ECHRT honours those passed and those working for a trans-inclusive future

Toronto: November 20th is marked internationally as Trans Day of Remembrance, a day to commemorate the lives of those trans individuals lost to our communities.  Egale Canada Human Rights Trust (ECHRT) joins with those around the world calling for an end to the violence and systematic oppression faced by trans people in Canada, and internationally.

This Trans Day of Remembrance, ECHRT honours the lives lost to our communities, but also stresses the need for Canada to assure a better future for the coming generation of trans people.  Over the last year ECHRT has heard from an unprecedented number of trans youth and children looking for safety and inclusion in their own communities.  We have supported these youth and their families as they face countless challenges, including safety and inclusion at school, access to competent and supportive medical care, and access to government-issued identification reflective of their lived gender.

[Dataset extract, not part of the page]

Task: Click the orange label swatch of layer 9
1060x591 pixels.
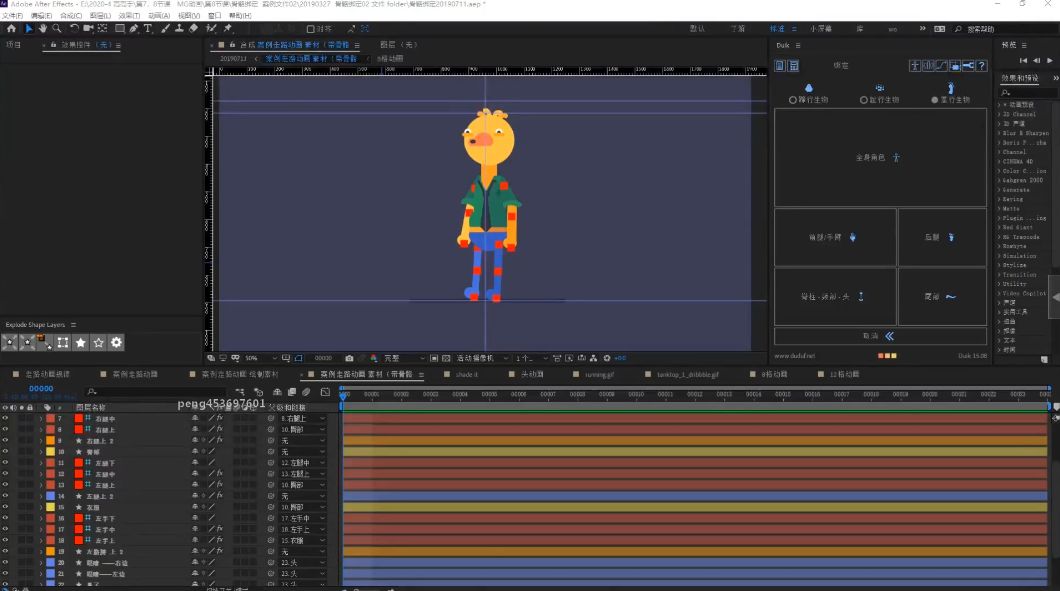Action: [x=50, y=440]
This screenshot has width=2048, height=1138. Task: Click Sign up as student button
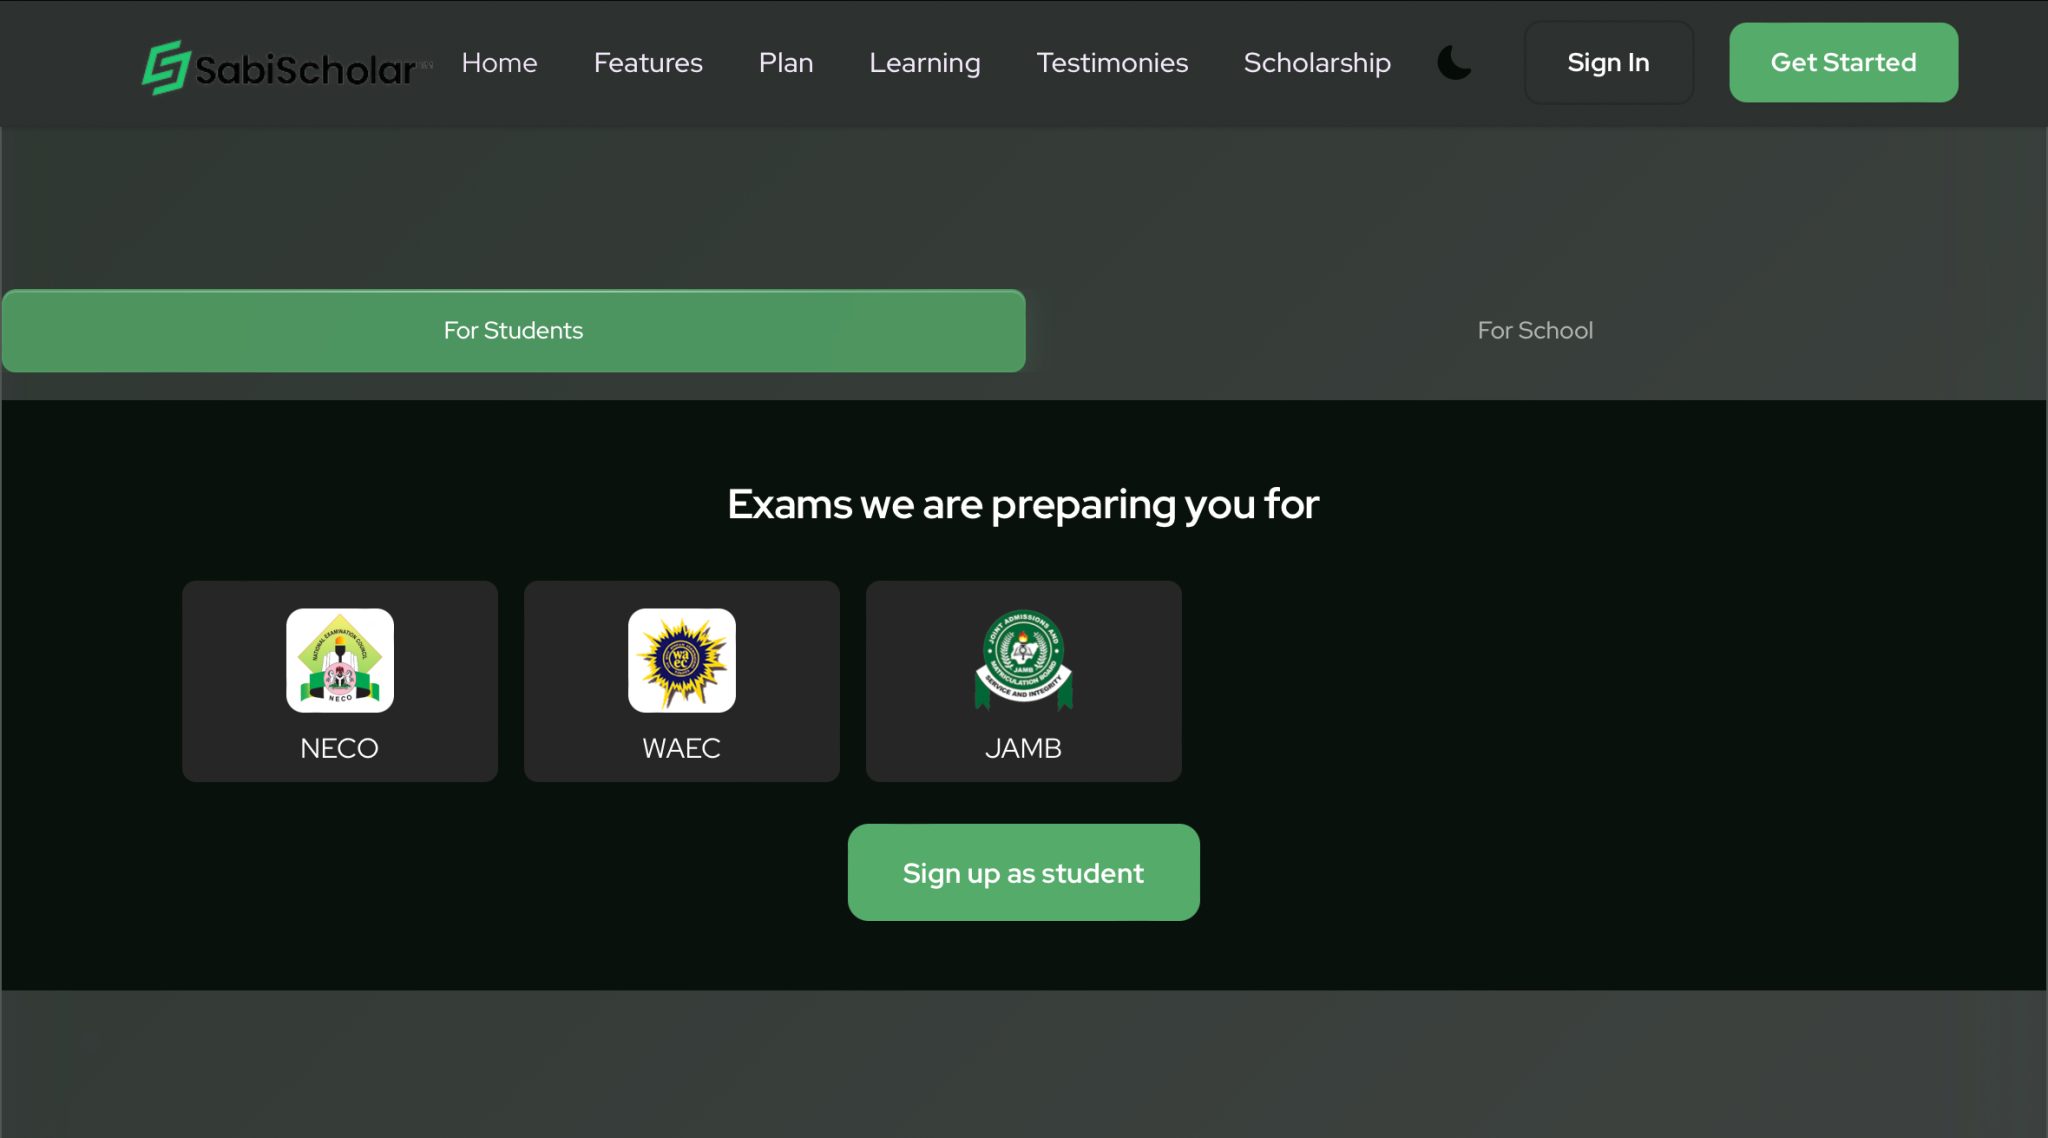(x=1024, y=873)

One clear element of our work this year with trans individuals and their families is that many Canadian schools remain hotbeds of transphobia and discrimination. Egale’s Every Class in Every School report indicated clearly that trans students experienced high levels of unsafety and harassment in our classrooms and hallways:

78% of trans students felt unsafe at school, with 44% having missed school because of these feelings;

74% of trans students have been verbally harassed because of their gender expression;

49% of trans students have been sexually harassed in school within the past year; and

37% of trans students have been physically harassed or assaulted because of their gender expression.

Experiences in elementary and secondary schools reveal only a fraction of the challenges facing many trans people in Canada.  Access to housing, employment, education and appropriate medical care are but a few of the major areas in which trans people are much more likely to face both individual acts of discrimination, as well as systemic exclusion and invisibility.  The remarkable truth is that trans people in Canada face a variety of hurdles in accessing basic programs and services that many cisgender people take for granted. These challenges can be made even more severe when considering the ongoing impacts of racism, ableism, classism and misogyny on trans individuals across the country.

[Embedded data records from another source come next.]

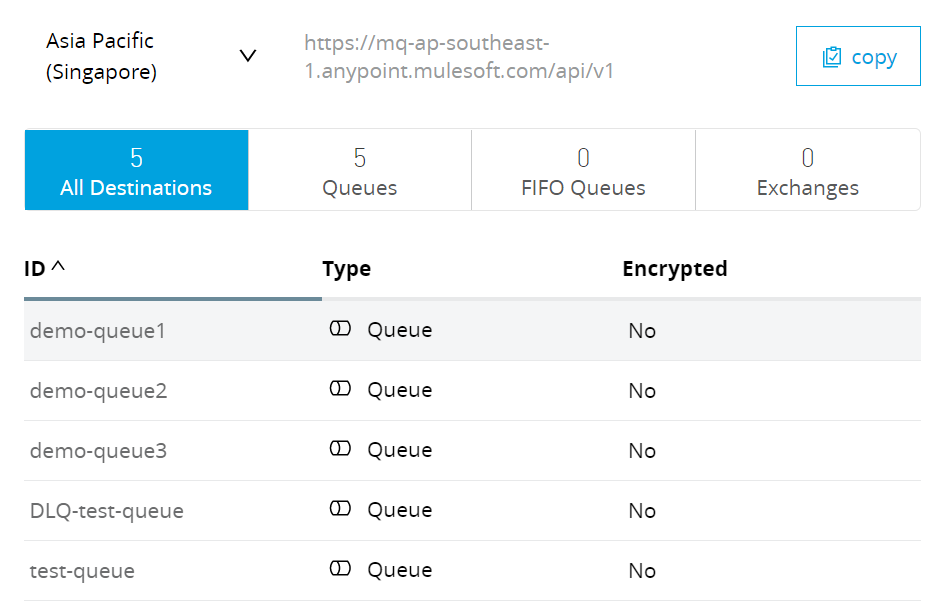Click the queue icon beside DLQ-test-queue

(340, 510)
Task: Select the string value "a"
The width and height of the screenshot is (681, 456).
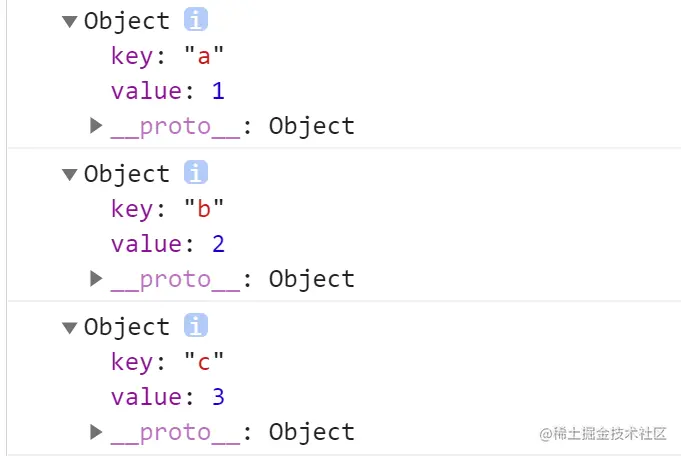Action: pos(204,56)
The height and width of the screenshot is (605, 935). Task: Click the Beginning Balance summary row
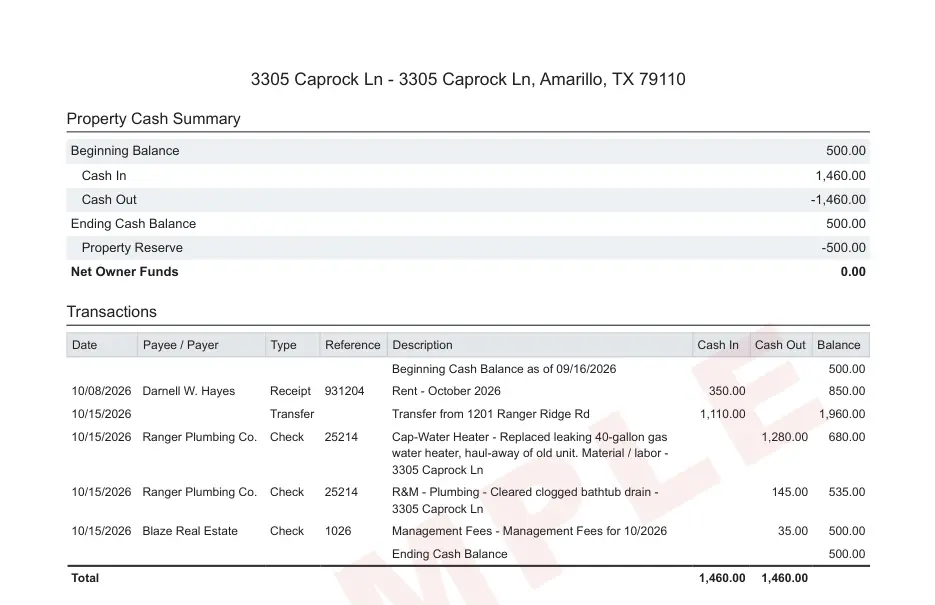(468, 151)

The impact of transphobia in Canada takes many forms.  In Ontario, the Trans PULSE Project revealed that 20% of trans Ontarians have been the targets of physical or sexual assaults because they are trans, and another 34% have experienced verbal harassment or threats.  These numbers are truly horrifying, and yet we must also recognize that there are so many unheard stories of discrimination, exclusion and isolation that go unreported and unacknowledged in our media and communities.

The stakes of transphobia are not lost on some of our country’s legislators, with whom ECHRT has worked over the past decade toward extending the explicit protections of Canadian human rights legislation to include trans communities.  The most recent effort is Bill C-279, currently before the Senate for review.   This piece of legislation would include ‘gender identity’ as one of the prohibited grounds of discrimination in the Canadian Human Rights Code as well as within the hate crime sentencing provisions of the Criminal Code.  On this Trans Day of Remembrance ECHRT strongly urges the Senate to take swift action to protect trans people in Canada, and to approve this legislation un-amended.

Within Canada, Trans Day of Remembrance offers an opportunity to honour those whose passing leaves ragged empty-spaces in communities across the country, while also speaking out against the silencing of their stories.  ECHRT joins voices with trans people and their allies across Canada in a commemoration of those who lost their lives, and to reiterate our commitment to creating a safer and more inclusive country for those of any gender identity and expression.